Thought to have been taken in late 1918, the damaged and worn sepia photo depicts Harry (with moustache) and an unknown fellow soldier mounted on camels in the shadows of the Great Sphinx and one of the Pyramids of Giza.
The precious image was supplied by Harry’s great-grandson Ken Brownrigg, who noted that Harry served with the 4th Australian Light Horse Regiment from 1917 until his discharge after the war’s end.
Born in Malvern in July 1878, Henry Charles Powell’s first known footballing forays involved the inner-city Amateur club Fitzroy Crescent. Joining nearby Carlton in 1901, the then 22-year-old earned senior selection in Round 6, having been named on a half-back flank alongside the captain Ernie Walton for the match with Melbourne on the MCG.
This was the first of just eight senior appearances for Powell – each one of them losses – with the last of them in Round 2, 1902 against South Melbourne at the Lakeside Oval.
Fifteen years later, Powell, at 39 years two months, volunteered for active service. With The Great War nearing an end, Powell was allocated to a draft of reinforcements for Australia’s iconic Light Horse Brigade – and in early 1918 he bid farewell to his wife Margaret, and boarded a troop ship bound for the Middle East.
However, Pte. Powell saw little active service. Not long after his arrival in Suez aboard the Ormonde, he contracted malaria, and was rushed to hospital with a soaring temperature and a racing heartbeat. He later reported back for duty, but after a few weeks was struck down with pneumonia – and by the time he completed hospital stints in Port Said, Damascus and Cairo the guns had fallen silent.
In June 1919, Pte. Powell was finally discharged.
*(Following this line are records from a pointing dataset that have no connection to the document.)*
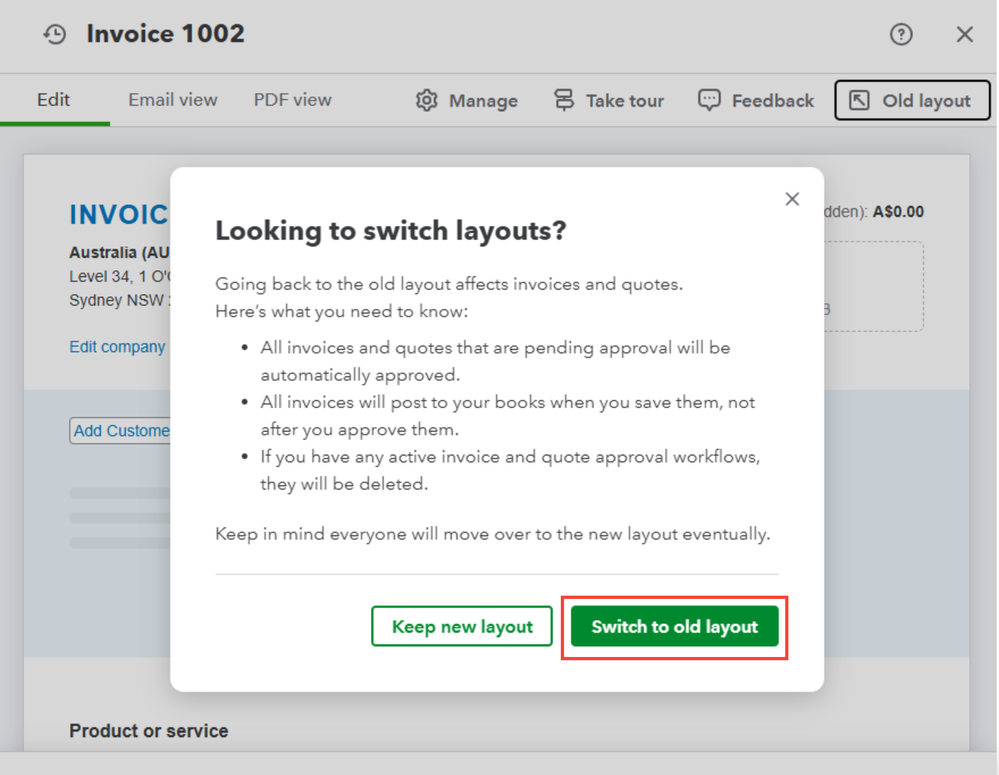This screenshot has width=999, height=775.
Task: Start the Take tour walkthrough
Action: tap(609, 101)
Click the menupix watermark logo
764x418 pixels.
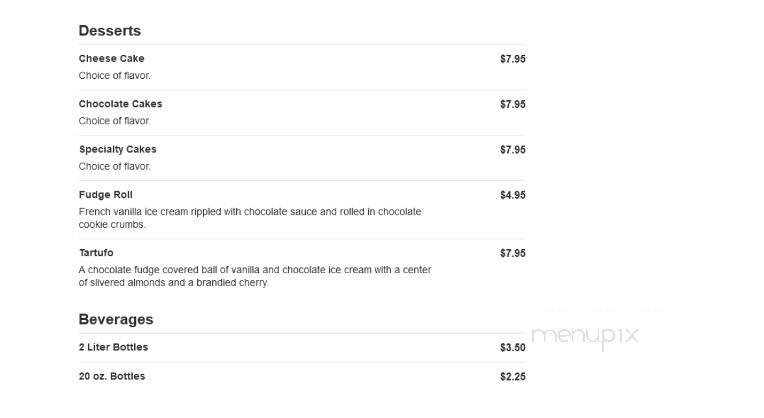584,336
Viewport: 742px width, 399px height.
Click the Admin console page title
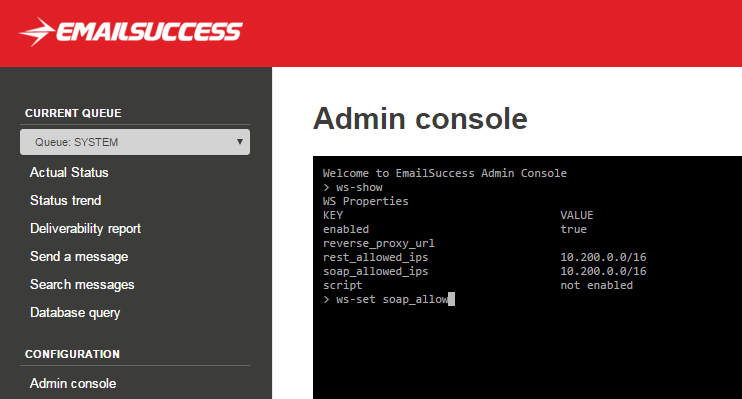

At Kantara he boarded the ship Essex, and by late July completed the short walk down the gangway and back on to Australian soil.
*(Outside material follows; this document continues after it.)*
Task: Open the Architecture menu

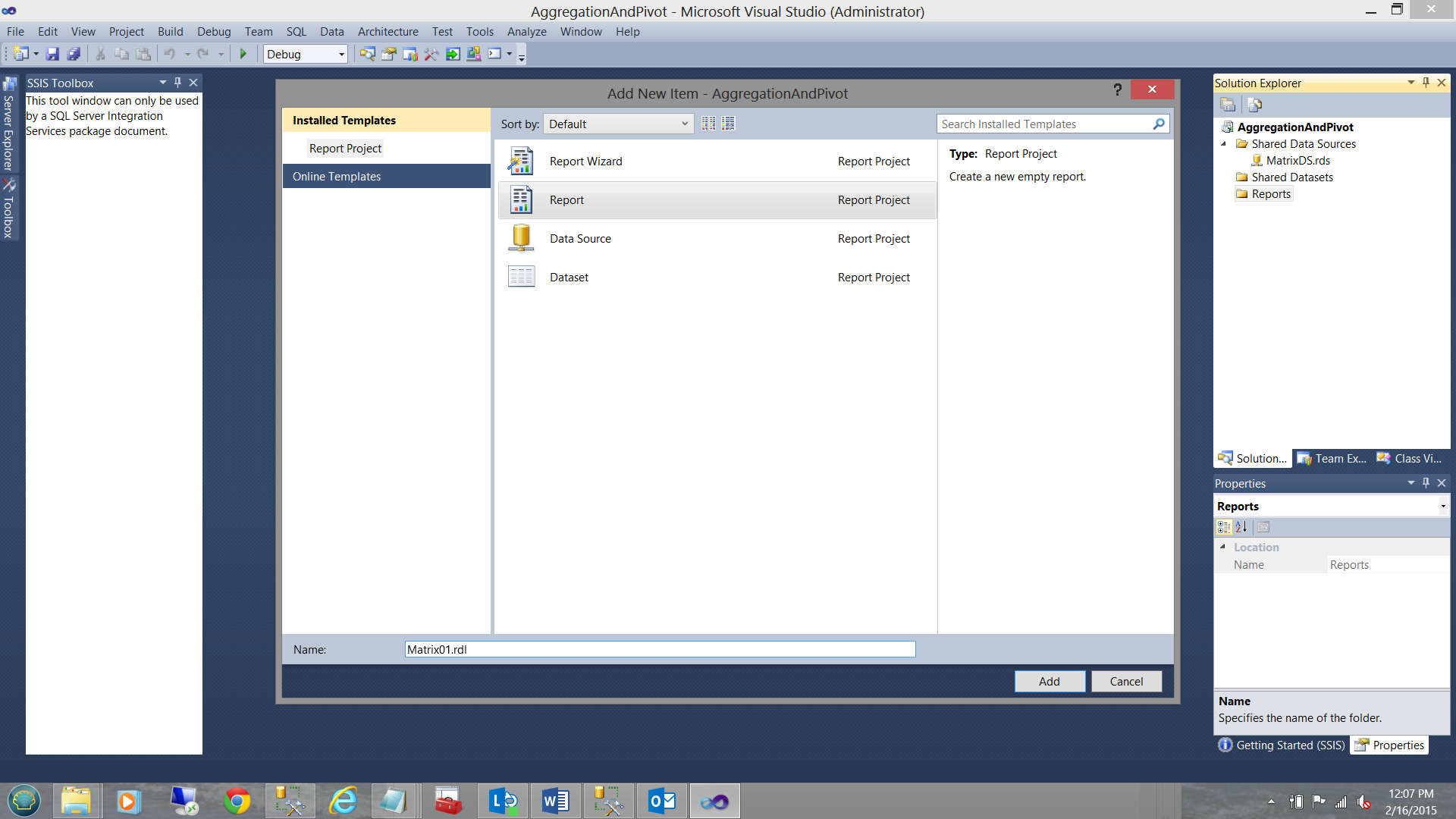Action: [388, 32]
Powell’s great grandson Ken Brownrigg, who graciously availed the photograph to the Carlton Football Club archive, was able to shed some light on the returned soldier’s post-war years.
“Harry was born in Malvern, but lived mainly in Northcote – in Gladstone Avenue, Clarke Street, Charles Street and Mansfield Street,” Brownrigg said.
“He had a number of jobs throughout his life – from bread carter to barman, railway worker and general labourer. He and his wife were parents to eleven children, not all of whom survived. One son Henry, nicknamed ‘Goog’, later played for Fitzroy, but sadly smashed his knee on debut and never played again.”
Tragically, Powell’s life was brought to premature end in June 1930.
“Harry fell asleep on the last train out of the city,” Brownrigg explained.
“When the train pulled into Croxton Station he awoke and quickly got off the train, but it was one station too early. He tried to get back onto the train, but fell between the train and platform and was crushed . . . and he died of injuries in St Vincent’s Hospital shortly afterwards.”
Almost 100 years after his passing, and through the generosity of his great grandson and the emergence of a treasured sepia photograph, the life and legacy of Carlton footballer and returned serviceman Harry Powell can truly be acknowledged.
“My family is proud of Harry’s AIF service especially given he was nearly 40 when he enlisted. He must have been aware of the horrendous casualties the AIF suffered and therefore the dangers he might face after he volunteered,” Brownrigg said.
“Family folklore holds that he was a courageous bloke on the footy field too. Every time I sit in the stands at the MCG I think of Harry running on with his mates in 1901, and doing his bit for the Blues.”